La tecnología digital ocupa menos espectro que la analógica, transmite mejor calidad de imagen y sonido, mayor cantidad de datos en menos tiempo y crecientes aplicaciones interactivas, como lo comprueban en su beneficio millones de usuarios en el mundo. Mientras tanto, los concesionarios del espectro radioeléctrico deben transmitir simultáneamente en las bandas digital y analógica, para lo cual necesitan provisionalmente una porción extra del espectro.

La transición digital o “convergencia” resulta de la adopción de la tecnología de Internet por la industria de telecomunicaciones. Todo lo transmitible (voz, datos, video) puede ser transmitido por Internet en forma de paquetes rotulados, aptos para ser manipulados por el usuario en diversas formas. La intervención del usuario posibilitada por Internet es quizá lo más prometedor e inquietante de la transición digital, pues expande la capacidad de hacer cosas buenas y malas.

Una ley de transición digital no podría imponer requisitos draconianos al sector Telecom, pues su justificación sería facilitar una transición ordenada. La disputa por el precio del espacio radioeléctrico y renovación de concesiones podría ser turnada a la Secretaría de Hacienda para que calcule tarifas en el contexto fiscal de los interesados. Lo importante a considerar aquí es que ninguna empresa está “acaparando” el espectro, pues de otro modo no adoptaría una tecnología que lo aprovecha mejor.

El debate reciente pareció confundir a veces el acaparamiento de la audiencia con el del espectro, y desairó el hecho de que la competencia de las empresas tiende a concentrarse en Internet, no en el espectro. Las televisoras más poderosas del orbe están migrando a Internet por imperativos tecnológicos y comerciales. Esto significará un cambio importante en la relación de la televisión abierta con la audiencia, pues ésta puede intervenir en el medio mismo.

La regulación de las telecomunicaciones ha resultado un hueso duro de roer. Tiende a agarrarse de lo tangible, la “última milla” o “control del switch” para interconectar servicios. La digitalización borra esta frontera al invalidar los criterios de tiempo y distancia, pilares de los grandes operadores. En un futuro cercano, el precio de las llamadas telefónicas fijas y móviles será parte de paquetes entregados por Internet. De hecho, las llamadas “gratis” por Internet de grandes usuarios ya compiten con ellas.

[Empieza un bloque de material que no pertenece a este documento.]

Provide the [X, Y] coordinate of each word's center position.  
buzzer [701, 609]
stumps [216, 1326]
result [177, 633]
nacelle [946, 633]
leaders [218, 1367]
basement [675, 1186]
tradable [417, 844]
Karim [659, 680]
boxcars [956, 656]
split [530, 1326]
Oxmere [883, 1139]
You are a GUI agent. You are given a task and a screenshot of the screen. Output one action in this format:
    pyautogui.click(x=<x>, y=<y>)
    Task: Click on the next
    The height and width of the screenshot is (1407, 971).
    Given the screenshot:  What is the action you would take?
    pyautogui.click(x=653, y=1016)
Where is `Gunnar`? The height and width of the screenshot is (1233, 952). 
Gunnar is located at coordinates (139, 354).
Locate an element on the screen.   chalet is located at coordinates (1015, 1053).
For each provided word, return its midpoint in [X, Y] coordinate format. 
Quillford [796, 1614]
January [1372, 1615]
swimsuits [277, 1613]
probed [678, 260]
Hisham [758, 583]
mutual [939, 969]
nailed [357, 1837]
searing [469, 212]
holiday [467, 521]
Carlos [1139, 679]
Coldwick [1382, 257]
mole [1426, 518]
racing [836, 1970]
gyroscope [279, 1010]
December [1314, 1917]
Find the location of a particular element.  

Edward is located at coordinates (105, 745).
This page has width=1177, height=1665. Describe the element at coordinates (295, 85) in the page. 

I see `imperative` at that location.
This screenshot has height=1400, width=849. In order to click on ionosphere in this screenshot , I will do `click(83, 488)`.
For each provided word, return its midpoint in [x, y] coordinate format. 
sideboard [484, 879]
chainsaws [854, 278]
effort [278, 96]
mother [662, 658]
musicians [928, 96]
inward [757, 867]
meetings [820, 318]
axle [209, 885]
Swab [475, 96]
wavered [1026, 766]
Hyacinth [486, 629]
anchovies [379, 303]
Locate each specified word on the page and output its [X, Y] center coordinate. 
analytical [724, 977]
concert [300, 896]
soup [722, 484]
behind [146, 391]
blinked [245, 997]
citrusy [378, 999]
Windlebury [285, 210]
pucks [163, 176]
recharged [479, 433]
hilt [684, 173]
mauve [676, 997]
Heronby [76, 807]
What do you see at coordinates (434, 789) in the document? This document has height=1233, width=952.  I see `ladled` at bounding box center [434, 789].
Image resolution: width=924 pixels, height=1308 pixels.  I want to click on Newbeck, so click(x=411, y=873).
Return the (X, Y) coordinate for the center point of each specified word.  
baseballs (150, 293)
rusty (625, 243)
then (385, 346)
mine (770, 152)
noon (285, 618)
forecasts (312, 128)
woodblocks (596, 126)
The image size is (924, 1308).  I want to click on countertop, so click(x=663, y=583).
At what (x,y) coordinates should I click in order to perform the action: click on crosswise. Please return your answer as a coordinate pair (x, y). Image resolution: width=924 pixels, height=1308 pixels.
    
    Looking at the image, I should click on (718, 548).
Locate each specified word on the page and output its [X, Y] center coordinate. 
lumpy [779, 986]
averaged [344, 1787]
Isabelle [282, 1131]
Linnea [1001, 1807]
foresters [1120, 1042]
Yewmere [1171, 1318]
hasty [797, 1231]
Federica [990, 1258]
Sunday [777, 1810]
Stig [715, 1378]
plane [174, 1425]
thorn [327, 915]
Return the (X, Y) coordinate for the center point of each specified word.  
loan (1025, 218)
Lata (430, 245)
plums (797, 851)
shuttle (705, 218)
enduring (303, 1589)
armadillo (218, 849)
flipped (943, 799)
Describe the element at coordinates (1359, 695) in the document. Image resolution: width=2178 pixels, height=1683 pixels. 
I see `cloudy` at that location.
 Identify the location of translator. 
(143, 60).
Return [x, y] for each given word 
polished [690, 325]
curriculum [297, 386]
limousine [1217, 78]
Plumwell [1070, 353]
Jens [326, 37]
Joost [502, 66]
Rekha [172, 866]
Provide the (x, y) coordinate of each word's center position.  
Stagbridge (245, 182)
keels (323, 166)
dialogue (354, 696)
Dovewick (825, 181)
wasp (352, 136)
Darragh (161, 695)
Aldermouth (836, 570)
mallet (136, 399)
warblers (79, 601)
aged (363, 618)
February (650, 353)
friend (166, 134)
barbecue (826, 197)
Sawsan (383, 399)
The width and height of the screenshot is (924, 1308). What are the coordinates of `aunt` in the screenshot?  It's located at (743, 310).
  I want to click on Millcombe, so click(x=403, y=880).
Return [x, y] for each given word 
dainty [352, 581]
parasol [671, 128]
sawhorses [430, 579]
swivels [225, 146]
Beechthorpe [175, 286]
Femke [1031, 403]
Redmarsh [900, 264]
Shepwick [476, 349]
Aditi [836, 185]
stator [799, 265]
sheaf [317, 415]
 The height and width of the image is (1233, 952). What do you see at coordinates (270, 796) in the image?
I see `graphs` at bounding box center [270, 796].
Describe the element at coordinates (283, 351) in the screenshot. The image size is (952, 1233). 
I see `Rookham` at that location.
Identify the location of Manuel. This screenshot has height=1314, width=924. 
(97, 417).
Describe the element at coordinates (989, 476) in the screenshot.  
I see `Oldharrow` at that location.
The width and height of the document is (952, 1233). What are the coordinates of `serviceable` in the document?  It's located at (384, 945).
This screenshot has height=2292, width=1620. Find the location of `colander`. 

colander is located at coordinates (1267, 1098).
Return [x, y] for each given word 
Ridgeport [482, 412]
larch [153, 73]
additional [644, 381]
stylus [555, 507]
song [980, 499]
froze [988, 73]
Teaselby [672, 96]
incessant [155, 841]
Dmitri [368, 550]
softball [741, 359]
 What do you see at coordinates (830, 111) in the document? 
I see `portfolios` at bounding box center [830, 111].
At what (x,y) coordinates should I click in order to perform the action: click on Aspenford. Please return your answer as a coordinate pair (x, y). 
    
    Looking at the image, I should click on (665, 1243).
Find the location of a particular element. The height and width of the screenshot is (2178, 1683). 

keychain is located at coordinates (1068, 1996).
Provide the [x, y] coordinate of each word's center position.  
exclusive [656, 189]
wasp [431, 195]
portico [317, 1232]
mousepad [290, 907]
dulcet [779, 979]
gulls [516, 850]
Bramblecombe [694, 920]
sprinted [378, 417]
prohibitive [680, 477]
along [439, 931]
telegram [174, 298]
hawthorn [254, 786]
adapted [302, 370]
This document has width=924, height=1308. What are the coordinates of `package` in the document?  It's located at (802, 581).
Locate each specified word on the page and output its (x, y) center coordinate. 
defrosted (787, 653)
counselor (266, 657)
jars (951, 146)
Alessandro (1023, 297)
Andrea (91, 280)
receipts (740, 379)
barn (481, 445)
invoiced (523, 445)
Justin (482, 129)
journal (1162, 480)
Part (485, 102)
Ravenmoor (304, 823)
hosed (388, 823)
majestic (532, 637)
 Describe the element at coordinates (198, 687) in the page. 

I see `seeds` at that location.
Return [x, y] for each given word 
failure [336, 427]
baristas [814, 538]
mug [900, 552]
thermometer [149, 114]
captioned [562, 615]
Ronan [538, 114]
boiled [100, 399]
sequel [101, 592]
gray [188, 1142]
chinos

El nexo de la regulación futura es el acceso y uso de Internet, no el “acaparamiento” del espectro radioeléctrico. La transición digital convierte a las empresas de telecomunicación en empresas convergentes en Internet. Una ley de transición digital prevería esta confluencia y garantizaría acceso de los interesados a la red, entre los cuales hay millones de individuos deseosos y capaces de interactuar con segmentos de su interés, lo cual mejora la vida de muchos.